Si l’on ne peut pas ou ne souhaite pas mettre en place son propre centre de données (data center), on peut se tourner vers le Cloud computing. Ce modèle in­for­ma­tique présente plusieurs avantages qui sont at­trayants tant pour les par­ti­cu­liers que pour les grandes en­tre­prises in­ter­na­tio­nales. Nous répondons à la question « Qu’est-ce que le Cloud computing ? » et ex­pli­quons ses avantages et in­con­vé­nients.

Dé­fi­ni­tion du Cloud computing

La création de son propre data center est com­pli­quée et coûteuse, car du personnel spé­cia­lisé pour la mise en place et la main­te­nance est requis. De plus, il est difficile d’ajuster les capacités selon ses besoins spé­ci­fiques. C’est pourquoi il est courant de mettre à dis­po­si­tion plus de res­sources que né­ces­saire, ce qui entraîne une perte d’ef­fi­ca­cité.

Le Cloud computing résout bon nombre de ces défis : plutôt que d’acquérir, installer et en­tre­te­nir eux-mêmes la tech­no­lo­gie, les en­tre­prises et les par­ti­cu­liers optent pour des services Web hébergés par un unique four­nis­seur. Cela leur permet de bé­né­fi­cier d’économies d’échelle, ainsi que de la pos­si­bi­lité d’ajuster ra­pi­de­ment, fa­ci­le­ment et de manière dynamique leurs res­sources. Dans la plupart des cas, ce modèle de sous-traitance moderne repose sur un système de location.
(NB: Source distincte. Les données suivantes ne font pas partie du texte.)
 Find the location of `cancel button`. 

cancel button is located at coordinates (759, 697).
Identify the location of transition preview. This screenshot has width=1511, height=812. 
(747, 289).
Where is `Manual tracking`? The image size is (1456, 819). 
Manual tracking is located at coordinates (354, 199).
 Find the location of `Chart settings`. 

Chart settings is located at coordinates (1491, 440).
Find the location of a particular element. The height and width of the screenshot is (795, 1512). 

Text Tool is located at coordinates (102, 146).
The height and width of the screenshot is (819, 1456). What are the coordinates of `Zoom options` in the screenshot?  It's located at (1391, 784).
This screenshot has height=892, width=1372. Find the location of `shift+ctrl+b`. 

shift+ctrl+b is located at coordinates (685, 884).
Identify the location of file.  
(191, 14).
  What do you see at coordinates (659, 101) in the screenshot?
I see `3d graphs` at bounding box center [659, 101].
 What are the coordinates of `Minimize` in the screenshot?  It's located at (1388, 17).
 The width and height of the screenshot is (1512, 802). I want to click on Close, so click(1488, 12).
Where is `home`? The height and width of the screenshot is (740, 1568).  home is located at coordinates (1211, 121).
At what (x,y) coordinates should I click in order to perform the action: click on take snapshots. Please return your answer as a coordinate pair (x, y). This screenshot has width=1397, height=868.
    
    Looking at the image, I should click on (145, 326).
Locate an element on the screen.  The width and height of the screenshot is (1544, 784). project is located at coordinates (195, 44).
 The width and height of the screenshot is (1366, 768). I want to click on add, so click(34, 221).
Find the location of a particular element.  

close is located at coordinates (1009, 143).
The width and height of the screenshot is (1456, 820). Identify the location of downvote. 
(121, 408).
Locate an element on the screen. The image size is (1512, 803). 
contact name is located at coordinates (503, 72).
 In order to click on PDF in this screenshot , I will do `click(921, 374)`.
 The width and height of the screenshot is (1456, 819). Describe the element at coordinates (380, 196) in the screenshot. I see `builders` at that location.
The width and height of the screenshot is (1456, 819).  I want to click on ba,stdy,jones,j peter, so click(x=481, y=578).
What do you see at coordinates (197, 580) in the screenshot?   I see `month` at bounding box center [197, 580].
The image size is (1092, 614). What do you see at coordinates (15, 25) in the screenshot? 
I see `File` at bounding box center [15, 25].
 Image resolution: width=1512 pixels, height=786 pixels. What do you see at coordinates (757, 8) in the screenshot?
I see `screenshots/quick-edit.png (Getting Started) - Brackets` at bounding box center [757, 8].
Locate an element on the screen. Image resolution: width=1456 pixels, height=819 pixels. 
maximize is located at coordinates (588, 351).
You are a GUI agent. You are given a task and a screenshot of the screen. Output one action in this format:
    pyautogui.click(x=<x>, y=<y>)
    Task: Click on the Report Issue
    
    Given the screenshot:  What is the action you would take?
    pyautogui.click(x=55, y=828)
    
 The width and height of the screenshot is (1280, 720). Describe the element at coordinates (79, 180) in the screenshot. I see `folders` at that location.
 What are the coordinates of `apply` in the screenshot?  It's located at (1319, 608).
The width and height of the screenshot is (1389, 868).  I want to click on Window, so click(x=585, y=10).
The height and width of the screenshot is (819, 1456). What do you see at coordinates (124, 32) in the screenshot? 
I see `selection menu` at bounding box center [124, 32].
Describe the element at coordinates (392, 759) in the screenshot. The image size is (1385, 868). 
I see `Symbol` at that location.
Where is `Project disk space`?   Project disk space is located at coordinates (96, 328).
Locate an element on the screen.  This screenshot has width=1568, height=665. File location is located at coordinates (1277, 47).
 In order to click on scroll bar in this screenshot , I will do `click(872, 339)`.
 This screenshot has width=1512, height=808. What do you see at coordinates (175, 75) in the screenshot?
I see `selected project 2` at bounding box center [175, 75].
Dans le domaine du Cloud computing, la gamme des services dis­po­nibles est très large. Elle va du simple stockage dans le Cloud, où les uti­li­sa­teurs bé­né­fi­cient de capacités de stockage sur des serveurs distants en com­plé­ment de leur propre espace disque, jusqu’à l’in­fras­truc­ture complète dans le Cloud, où les en­tre­prises ac­quiè­rent des data centers entiers via Internet.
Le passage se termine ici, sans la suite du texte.